An overview of the metabolites detected upon O3treatment
To gain first insights into how O3 affects the
metabolism of crop plants, we performed a comparative metabolic analysis
of leaves in wheat, rice and soybean between charcoal filtered air and
elevated O3 treatment. As shown in Table 1, a total of
six hundred and forty-four compounds were detected and identified in
leaves of the three species. The detected compounds were predominantly
grouped into fifty-eight classes, such as, carboxylic acids and
derivatives, fatty acyls, prenol lipids, flavonoids,
glycerophospholipids, benzene and substituted derivatives.
The score plots based on the model of principal component analysis (PCA)
and partial least-squares discriminate analysis (PLS-DA) showed that six
repeats in treatment and control group were clustered together and data
from two groups could be clearly distinguished in space, respectively
(Fig. 3). This suggests smaller system errors during the whole test,
data with good repeat ability and differences in metabolites between the
two groups for each crop, which enable them for further analysis.
One hundred and ninety-three differential metabolites were found in
three species under elevated O3. Comparative analysis
revealed that twenty differential metabolites that overlapped between
wheat and rice was higher than the other two comparison sets (four in
wheat and soybean, five in rice and soybean).
Aspartate
was the only one differential metabolite, which was common to the three
species and up-accumulated in these species (Fig. 4A). It belongs to the
class of carboxylic acids and derivatives, which represent the core
metabolome responsive to O3 stress. The number of
soybean-specific differential metabolites was less than that of
rice-specific and wheat-specific metabolites.
In wheat, one hundred and four kinds of metabolites were putatively
identified, belonging to twenty six kinds of different chemical groups.

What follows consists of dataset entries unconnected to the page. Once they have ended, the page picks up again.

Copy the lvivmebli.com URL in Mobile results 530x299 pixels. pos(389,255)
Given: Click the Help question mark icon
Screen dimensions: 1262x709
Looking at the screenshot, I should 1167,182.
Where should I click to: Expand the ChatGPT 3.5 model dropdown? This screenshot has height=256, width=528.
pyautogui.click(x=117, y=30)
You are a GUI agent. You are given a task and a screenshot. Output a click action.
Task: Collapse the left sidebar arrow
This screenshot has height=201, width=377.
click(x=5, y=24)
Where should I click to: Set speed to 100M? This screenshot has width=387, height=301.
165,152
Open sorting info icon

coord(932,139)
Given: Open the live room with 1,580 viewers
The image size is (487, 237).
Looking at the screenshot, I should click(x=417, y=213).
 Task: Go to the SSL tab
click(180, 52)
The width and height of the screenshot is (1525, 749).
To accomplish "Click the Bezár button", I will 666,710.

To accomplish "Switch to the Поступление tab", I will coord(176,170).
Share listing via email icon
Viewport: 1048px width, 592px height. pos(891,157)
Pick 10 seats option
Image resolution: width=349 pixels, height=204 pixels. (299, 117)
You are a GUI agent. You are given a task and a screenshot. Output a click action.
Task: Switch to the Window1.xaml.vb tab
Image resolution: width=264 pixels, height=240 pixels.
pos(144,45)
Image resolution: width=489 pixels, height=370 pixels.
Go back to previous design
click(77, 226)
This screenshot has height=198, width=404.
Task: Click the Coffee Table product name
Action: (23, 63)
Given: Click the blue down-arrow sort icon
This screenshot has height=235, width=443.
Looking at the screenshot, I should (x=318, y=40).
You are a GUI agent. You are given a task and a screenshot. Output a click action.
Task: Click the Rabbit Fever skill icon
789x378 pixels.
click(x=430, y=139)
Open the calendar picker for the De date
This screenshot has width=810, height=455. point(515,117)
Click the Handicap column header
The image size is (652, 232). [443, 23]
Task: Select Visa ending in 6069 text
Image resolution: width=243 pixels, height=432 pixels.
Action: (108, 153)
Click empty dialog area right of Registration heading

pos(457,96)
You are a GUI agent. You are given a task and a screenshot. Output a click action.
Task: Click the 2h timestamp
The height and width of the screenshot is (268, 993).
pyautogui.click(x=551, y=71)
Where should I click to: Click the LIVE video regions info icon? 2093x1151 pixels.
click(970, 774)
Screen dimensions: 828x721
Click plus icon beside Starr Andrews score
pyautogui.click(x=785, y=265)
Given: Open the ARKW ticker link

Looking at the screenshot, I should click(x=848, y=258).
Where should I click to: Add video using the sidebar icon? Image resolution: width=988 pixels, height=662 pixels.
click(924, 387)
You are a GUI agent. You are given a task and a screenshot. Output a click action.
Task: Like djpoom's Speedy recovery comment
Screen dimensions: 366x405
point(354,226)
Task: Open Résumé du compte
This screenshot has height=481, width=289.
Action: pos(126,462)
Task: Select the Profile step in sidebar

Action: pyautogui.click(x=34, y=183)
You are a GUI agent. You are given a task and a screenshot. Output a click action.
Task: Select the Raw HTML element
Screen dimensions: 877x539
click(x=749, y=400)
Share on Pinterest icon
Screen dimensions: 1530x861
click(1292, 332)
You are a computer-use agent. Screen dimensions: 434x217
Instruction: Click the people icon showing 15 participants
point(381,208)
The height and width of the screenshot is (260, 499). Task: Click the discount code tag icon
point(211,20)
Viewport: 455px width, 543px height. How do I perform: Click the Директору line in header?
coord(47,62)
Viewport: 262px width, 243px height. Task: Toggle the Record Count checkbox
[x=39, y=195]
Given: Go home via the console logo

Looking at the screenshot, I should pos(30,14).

The relative larger proportions of chemical groups were flavonoids
(22.3%), fatty acyls (7.7%), prenol lipids (5.8%), carboxylic acids
and derivatives (5.8%), respectively (Fig. 4B). The important and
high-fold change metabolites were observed, such as carboxylic acids and
derivatives, morphinans, purine nucleotides, glycerolipids and
glycerophospholipids (Table S2).
Likewise, eighty-nine metabolites were putatively identified in rice,
belonging to twenty kinds of different chemical groups. The relative
larger proportions of chemical groups were carboxylic acids and
derivatives (30.3%), prenol lipids (10%), flavonoids (8.9%), and
fatty acyls (5.6%) (Fig. 4C). Among these metabolites, high fold
changes were detected in carboxylic acids and derivatives,
glycerophospholipids,
quinolines
and derivatives (Table S3).
In soybean, twenty-nine differential metabolites were assigned with
putative names of identity, belonging to eleven different chemical
groups. The relative larger proportions of chemical groups were
carboxylic acids and derivatives (37.9%), benzene and substituted
derivatives (13.7%), flavonoids (10.3%), prenol lipids (10.3%) and
Phenols (6.9%) (Fig. 4D). High fold change metabolites were fatty
acyls, phenols, carboxylic acids and derivatives (Table S4).